Le 20 mars, celui-ci n’a pas hésité à qualifier les « rebelles » autoproclamés, membres de l’ancienne armée tortionnaire, de « combattants de la liberté ». On parle d’en recruter certains pour apporter du « sang neuf » à la police nationale. En milieu rural, érigés qui en autorité déclarée, qui en chef naturel, ils permettent aux « grands dons » (grands propriétaires) ou autres duvaliéristes de recommencer à semer la terreur en essayant de voler les terres des petits paysans, comme au bon vieux temps.

On parle certes, à terme, d’organiser des élections. Mais comment mener campagne quand le Nord (Cap Haïtien), l’Artibonite (Gonaïves) et le Plateau central (Hinche, Mirebalais) demeurent sous la coupe de ces groupes armés ? Pendant ce temps, une chasse aux sorcières se poursuit contre les partisans de M. Aristide - interdictions de sortie du territoire, mesures restrictives de liberté, arrestations, extraditions illégales aux Etats-Unis.

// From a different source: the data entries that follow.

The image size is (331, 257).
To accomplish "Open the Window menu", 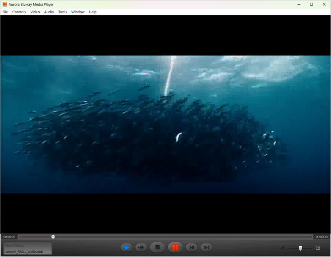I will (78, 12).
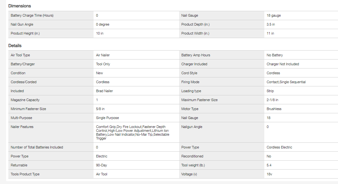The height and width of the screenshot is (184, 338).
Task: Click the Dimensions section heading
Action: [20, 6]
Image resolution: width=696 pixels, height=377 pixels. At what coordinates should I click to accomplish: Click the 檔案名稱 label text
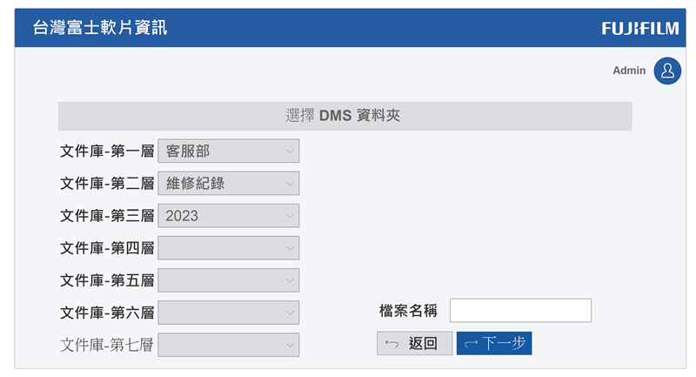pyautogui.click(x=408, y=311)
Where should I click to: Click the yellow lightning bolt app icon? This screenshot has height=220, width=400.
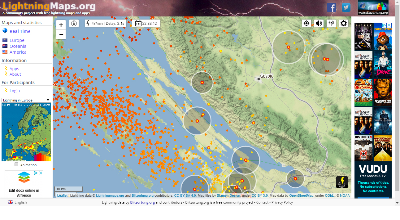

Beaucoup se cachent, d’autres sont assassinés. Or, Fanmi lavalas reste sans doute, jusqu’à nouvel ordre, le mouvement politique le plus populaire sur le terrain...

Huit étapes de l’instabilité

 7 février 1986 : Chute de Jean-Claude Duvalier, dit « Baby Doc », qui se réfugie en France. Les quatre années qui suivent donneront lieu à deux putschs, des élections avortées et une insurrection.

 16 décembre 1990 : Jean-Bertrand Aristide est élu président de la République, avec près de 70 % des voix.

 1er octobre 1991 : Coup d’Etat militaire. M. Aristide trouve refuge aux Etats-Unis.

 20 septembre 1994 : Déclenchement de l’opération militaire américaine « Soutenir la démocratie », qui ramène M. Aristide au pouvoir.

 17 décembre 1995 : Election à la présidence de René Préval, avec 88 % des voix.

 21 mai 2000 : Elections contestées (législatives et locales).

 26 novembre 2000 : M. Aristide est réélu président avec plus de 90 % des voix et 60 % de participation (5% selon l’opposition).

 29 février 2004 : Départ forcé de M. Aristide. Il trouvera l’asile politique en Afrique du Sud.